Analyse UFAPEC décembre 2022 par B. Loriers

24.22/ Les conséquences de la surprotection parentale sur l’enfant et sur le vivre ensemble à l’école

Introduction

Des parents considèrent que leur enfant n’est pas en toute sécurité lors de certaines activités ou situations scolaires, dans ou hors des murs de l’école. C’est ce que certains d’entre eux nous confient en nous interpellant. Nous sommes également interrogés par des associations de parents en questionnement sur ces comportements parentaux surprotecteurs. Les craintes et questions de ces parents sont-elles légitimes ? Un parent qui s’inquiète de risques que comportent un voyage scolaire, de harcèlement dont il pense que son enfant est l’objet chaque année, de l’état des toilettes dans l’école, est-ce une implication abusive ou une attitude normale de parent ? Jusqu’où le parent peut-il aller dans la « gestion » de l’école avant d’être considéré comme intrusif ? En quoi cette surprotection parentale peut-elle créer des difficultés au niveau de l’organisation de l’école et de certains cours et au niveau des relations avec l’école ? Quelles conséquences cette surprotection parentale a-t-elle sur l’enfant, sur les relations qu’il va avoir avec les autres, élèves, enseignants, éducateurs, surveillants, et finalement sur le vivre ensemble indispensable au fonctionnement de la communauté scolaire ?

Arrêtons-nous avant tout sur cette notion de surprotection.
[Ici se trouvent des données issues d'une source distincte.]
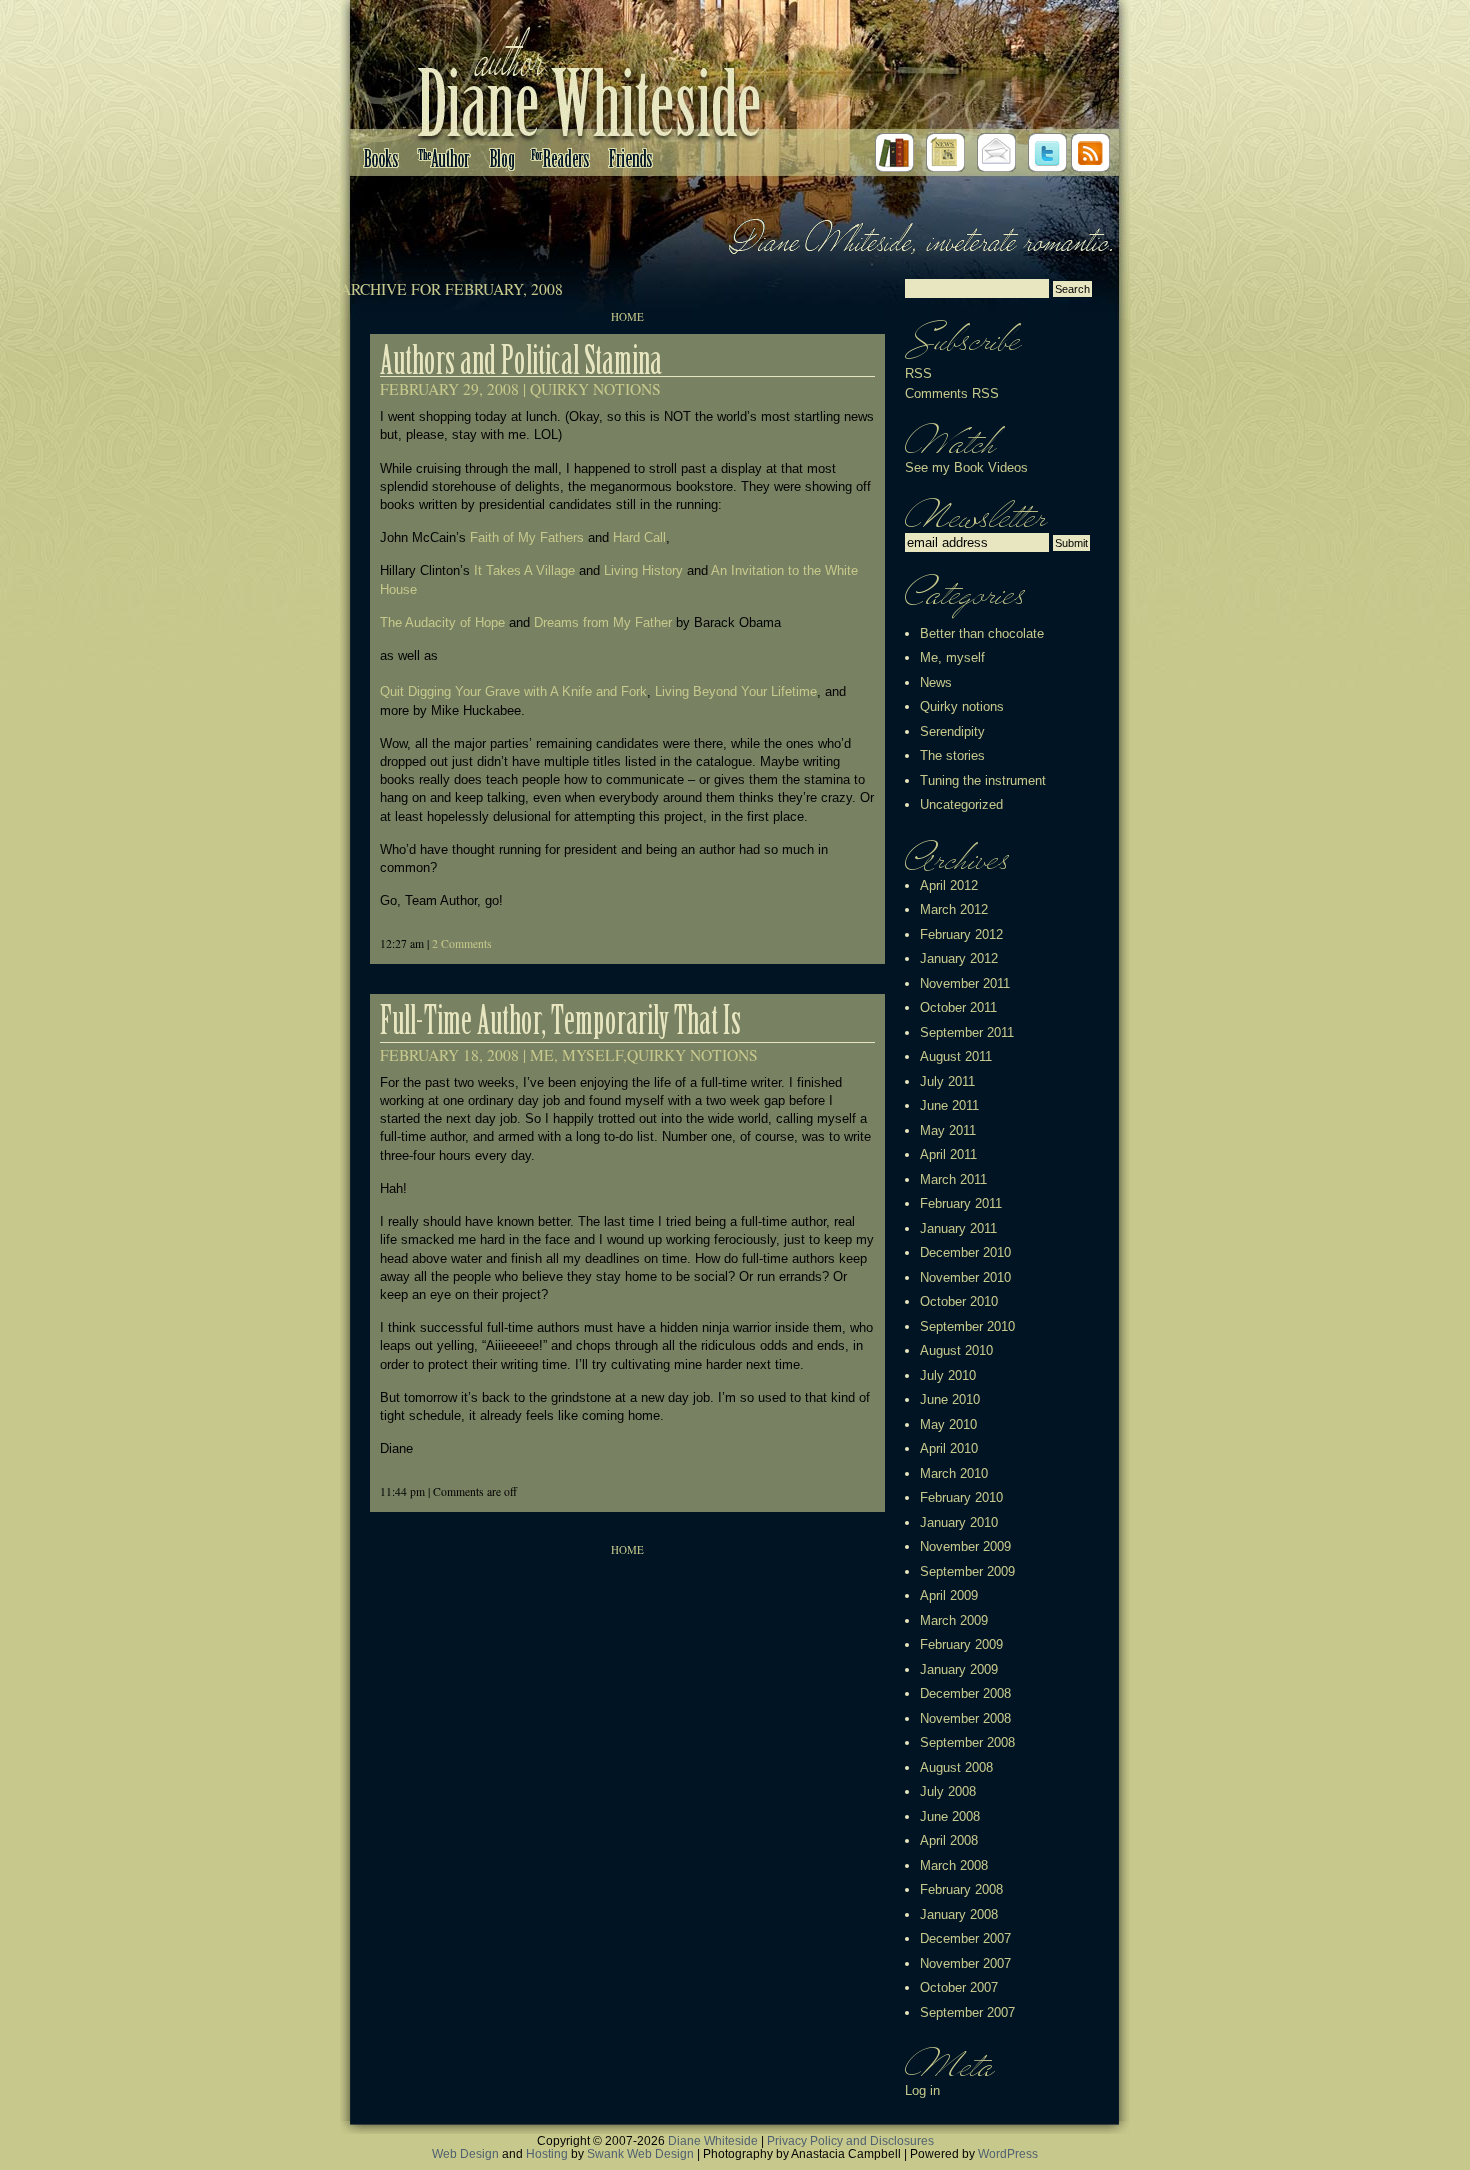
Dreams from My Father (603, 622)
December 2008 (965, 1693)
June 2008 (950, 1816)
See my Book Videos (966, 467)
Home (627, 316)
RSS (918, 373)
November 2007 (965, 1963)
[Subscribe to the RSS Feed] (1090, 167)
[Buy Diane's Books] (894, 167)
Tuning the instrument (983, 780)
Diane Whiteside (713, 2140)
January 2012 (959, 958)
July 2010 (948, 1375)
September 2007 (967, 2012)
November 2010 (965, 1277)
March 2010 (954, 1473)
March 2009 (954, 1620)
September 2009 (967, 1571)
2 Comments (462, 943)
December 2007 (965, 1938)
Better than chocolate (982, 633)
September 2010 (967, 1326)
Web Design (465, 2153)
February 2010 (961, 1497)
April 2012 (949, 885)
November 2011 (965, 983)
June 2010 (950, 1399)
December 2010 (965, 1252)
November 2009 (965, 1546)
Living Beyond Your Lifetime (736, 691)
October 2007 (959, 1987)
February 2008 (961, 1889)
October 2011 (958, 1007)
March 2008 (954, 1865)
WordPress (1008, 2153)
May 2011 (948, 1130)
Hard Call (639, 537)
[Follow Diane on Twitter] (1047, 167)
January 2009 (959, 1669)
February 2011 (961, 1203)
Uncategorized (961, 804)
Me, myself (576, 1055)
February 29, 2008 (449, 389)
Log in (922, 2090)
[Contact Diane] (996, 167)
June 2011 (949, 1105)
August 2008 (956, 1767)
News (936, 682)
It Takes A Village (524, 570)
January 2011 (958, 1228)
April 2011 (948, 1154)
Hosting (547, 2153)
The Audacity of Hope (442, 622)
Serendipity (952, 731)
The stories (952, 755)
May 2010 (948, 1424)
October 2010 (959, 1301)
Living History (643, 570)
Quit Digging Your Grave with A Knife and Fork (513, 691)
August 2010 (956, 1350)
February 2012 (961, 934)
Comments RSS (952, 393)
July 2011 (947, 1081)
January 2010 (959, 1522)
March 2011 (953, 1179)
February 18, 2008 (449, 1055)
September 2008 (967, 1742)
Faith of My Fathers (527, 537)
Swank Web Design (640, 2153)
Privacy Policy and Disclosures (850, 2140)
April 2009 (949, 1595)
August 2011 (956, 1056)
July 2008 (948, 1791)
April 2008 (949, 1840)
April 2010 (949, 1448)
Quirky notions (595, 389)
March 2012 (954, 909)
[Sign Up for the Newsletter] (945, 167)
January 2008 (959, 1914)
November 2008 (965, 1718)
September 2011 (967, 1032)
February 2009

Le chercheur Stijn Van Petegem explique qu’il s’agit de l’attitude d’un parent qui n’est pas adaptée au développement mental de son enfant. Un exemple : ne pas laisser son enfant de 5 ans sortir seul en rue, c’est de la protection. A 17 ans, c’est de la surprotection[1]. Pour Bruno Humbeeck, docteur en sciences de l’éducation, le comportement d’un parent surprotecteur se traduirait par sa tendance à vouloir protéger son enfant des moindres dangers ou contrariétés qui pourraient lui arriver, à résoudre ses conflits relationnels à sa place ainsi qu’à réagir démesurément lorsqu’il rencontrerait des difficultés[2].

Cette surprotection est liée au concept de « parent hélicoptère », image pour décrire le parent qui semble toujours « voler » au-dessus de son enfant pour prévenir les possibles dangers et les difficultés. Le parent-hélicoptère tourne sans fin autour de l’enfant, pour contrôler ses mouvements et s’assurer qu’il est en sécurité[3].

Nous ne traitons pas directement dans cette analyse du parent-roi ni de l’enfant-roi[4], même si les deux concepts « enfant surprotégé » et « enfant-roi » peuvent parfois se rejoindre.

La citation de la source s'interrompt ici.